[Stored items]
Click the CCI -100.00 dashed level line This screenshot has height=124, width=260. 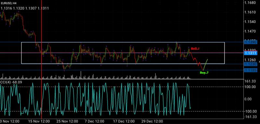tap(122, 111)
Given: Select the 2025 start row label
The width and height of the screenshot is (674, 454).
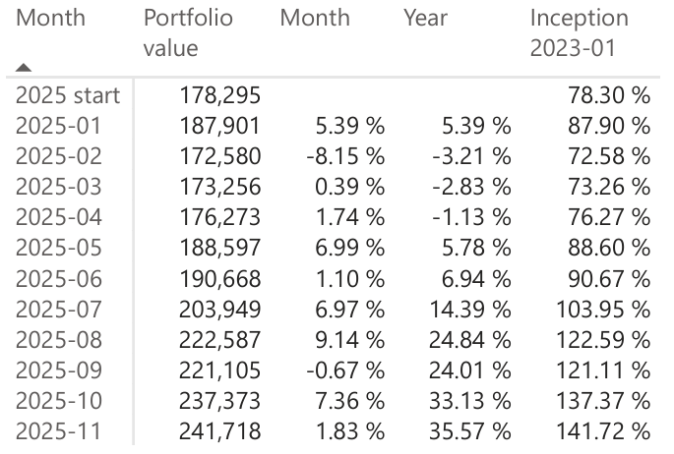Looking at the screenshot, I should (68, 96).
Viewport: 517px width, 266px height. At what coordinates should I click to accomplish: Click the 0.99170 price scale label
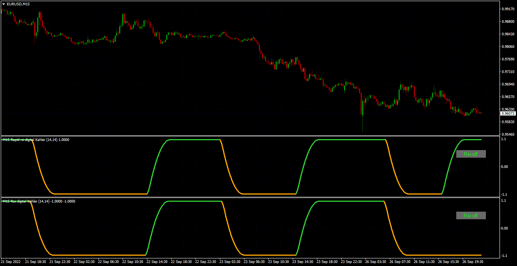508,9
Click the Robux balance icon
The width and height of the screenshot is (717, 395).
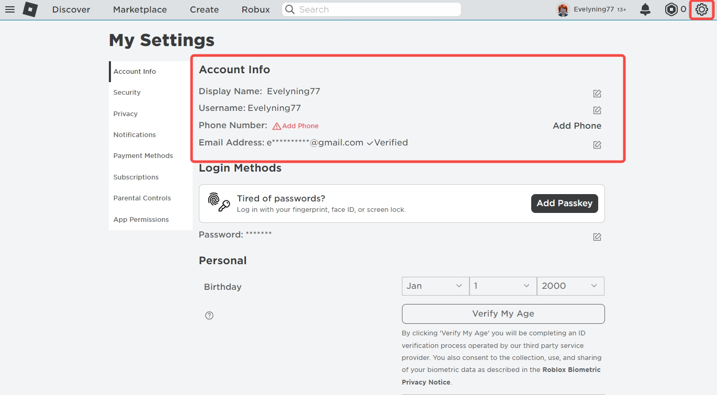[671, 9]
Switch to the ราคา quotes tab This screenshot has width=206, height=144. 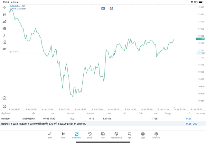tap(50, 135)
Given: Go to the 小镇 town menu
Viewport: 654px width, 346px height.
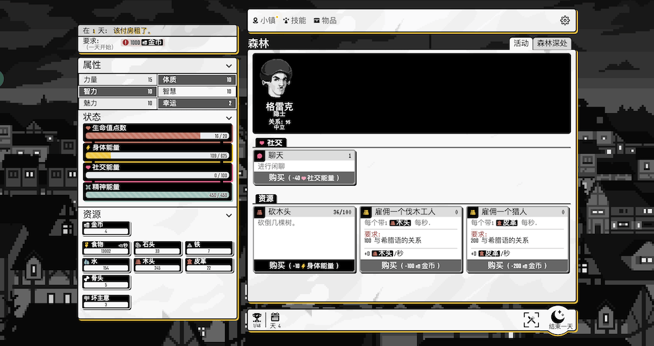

...

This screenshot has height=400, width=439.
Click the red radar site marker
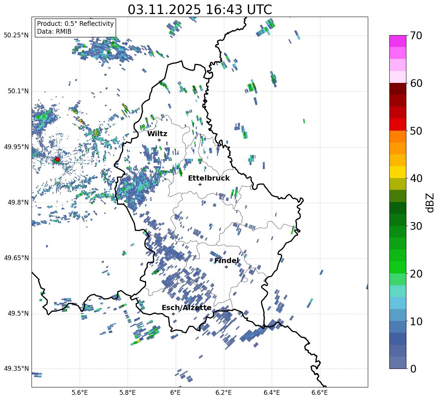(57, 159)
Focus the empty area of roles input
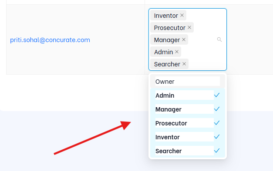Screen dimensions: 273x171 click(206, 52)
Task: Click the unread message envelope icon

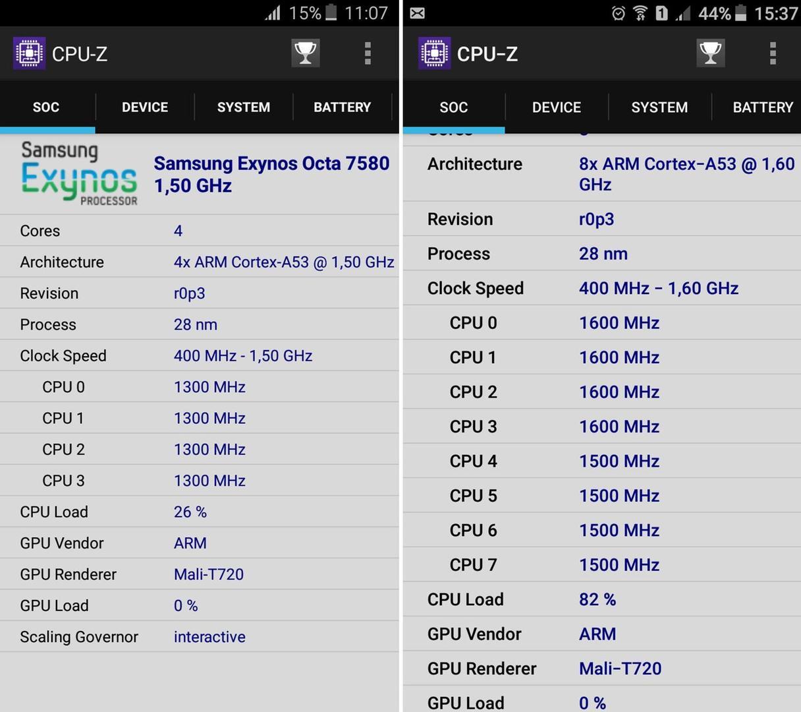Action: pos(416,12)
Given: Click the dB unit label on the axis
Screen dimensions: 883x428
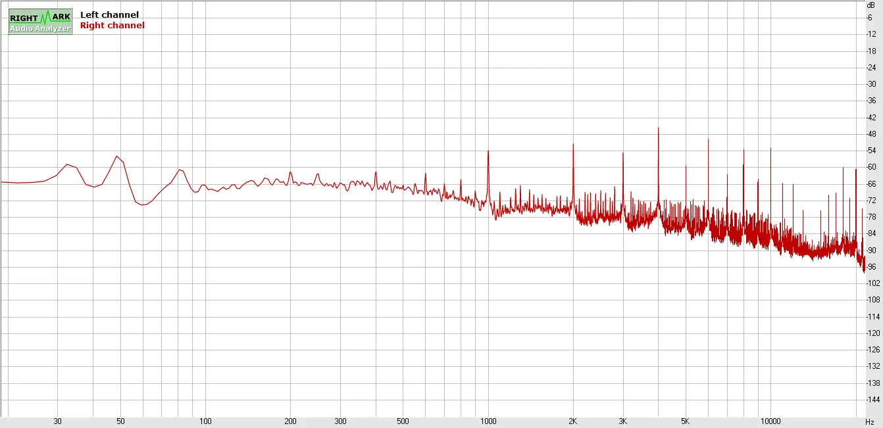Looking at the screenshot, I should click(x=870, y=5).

- [Work required]: Please give the number of lines in the data where "Given" appears, without any other words.

- [Solution]: 3